Repeated sex scenes showing naked breasts, buttocks, and sexual activity. First scene takes place in a mirrored hotel room and shows explicit sex from various angles. Other scenes show an adulterous couple (a man with his brother's wife) and reveal her breasts and his bottom. A couple of scenes show tongue-kissing. Andy undresses (not explicit).

Violence

Brutal violence during the central robbery, when a masked thief and the elderly jewelry store owner face off, shooting each other repeatedly (lots of blood, crawling on the ground). Justin, an upscale drug dealer, regularly answers the door with his gun in hand. After she's shot, an old woman appears in a hospital room with tubes and monitors; ultimately, a decision must be made about keeping her on life support. A widower crashes his car into a police cruiser in despair. Father slaps son. Lots of shooting and fighting near the end (panicky gunfire, yelling, blood on walls and bodies).

Language

Language includes frequent uses of "f--k" and "s--t" (a couple with "bull"), and far fewer instances of "ass" (one with "hole"), "hell," "goddamn," and derisive slang ("faggoty" and "prick").

Message

 

Social Behavior

Characters include thieves, addicts, bullies, and cheaters. Both brothers are insecure, competitive, and violent; their father is distant and cruel; wives are vindictive and resentful.
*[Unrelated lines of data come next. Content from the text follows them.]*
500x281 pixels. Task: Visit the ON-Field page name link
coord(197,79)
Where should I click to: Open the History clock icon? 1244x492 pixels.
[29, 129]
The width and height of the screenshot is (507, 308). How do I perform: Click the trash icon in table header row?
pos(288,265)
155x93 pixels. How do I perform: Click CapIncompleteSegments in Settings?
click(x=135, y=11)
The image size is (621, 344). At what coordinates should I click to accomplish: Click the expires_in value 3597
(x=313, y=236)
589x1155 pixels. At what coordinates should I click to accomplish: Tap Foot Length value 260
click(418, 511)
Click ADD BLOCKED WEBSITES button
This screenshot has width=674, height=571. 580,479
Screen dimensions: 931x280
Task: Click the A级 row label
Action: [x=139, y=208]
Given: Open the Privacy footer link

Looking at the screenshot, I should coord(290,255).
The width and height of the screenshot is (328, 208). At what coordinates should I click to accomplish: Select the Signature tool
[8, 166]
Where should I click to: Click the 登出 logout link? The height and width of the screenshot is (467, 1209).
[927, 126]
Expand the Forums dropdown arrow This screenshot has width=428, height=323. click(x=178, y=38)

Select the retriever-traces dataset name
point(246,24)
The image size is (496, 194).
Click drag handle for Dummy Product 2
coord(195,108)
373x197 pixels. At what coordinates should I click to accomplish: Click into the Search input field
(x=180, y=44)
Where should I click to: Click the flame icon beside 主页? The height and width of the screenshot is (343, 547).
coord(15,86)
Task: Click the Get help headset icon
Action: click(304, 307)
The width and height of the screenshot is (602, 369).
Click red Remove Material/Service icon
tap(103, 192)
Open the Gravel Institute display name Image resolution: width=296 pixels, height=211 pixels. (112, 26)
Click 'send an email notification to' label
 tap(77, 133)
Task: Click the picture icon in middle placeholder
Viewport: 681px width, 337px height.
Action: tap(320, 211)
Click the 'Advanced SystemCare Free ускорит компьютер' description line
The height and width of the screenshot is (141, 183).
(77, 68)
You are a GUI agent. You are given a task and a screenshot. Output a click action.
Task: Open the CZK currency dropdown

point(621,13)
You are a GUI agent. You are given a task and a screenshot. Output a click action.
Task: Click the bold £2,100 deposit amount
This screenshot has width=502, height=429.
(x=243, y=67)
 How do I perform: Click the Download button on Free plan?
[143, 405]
A character's presumed homosexuality is equated with deviance.

 

Commercialism

Brief visual or verbal references to Dell laptop, Tiffany's jewelry.

 

Drug/Alcohol/Tobacco

Several scenes take place in bars, where characters drink beer and liquor. Frequent cigarette smoking. Some marijuana smoking and cocaine snorting. In a business/potentially kinky sex arrangement, Andy pays a young man to inject him with heroin a couple of times (needles, powder, and spoon visible). Hank appears drunk.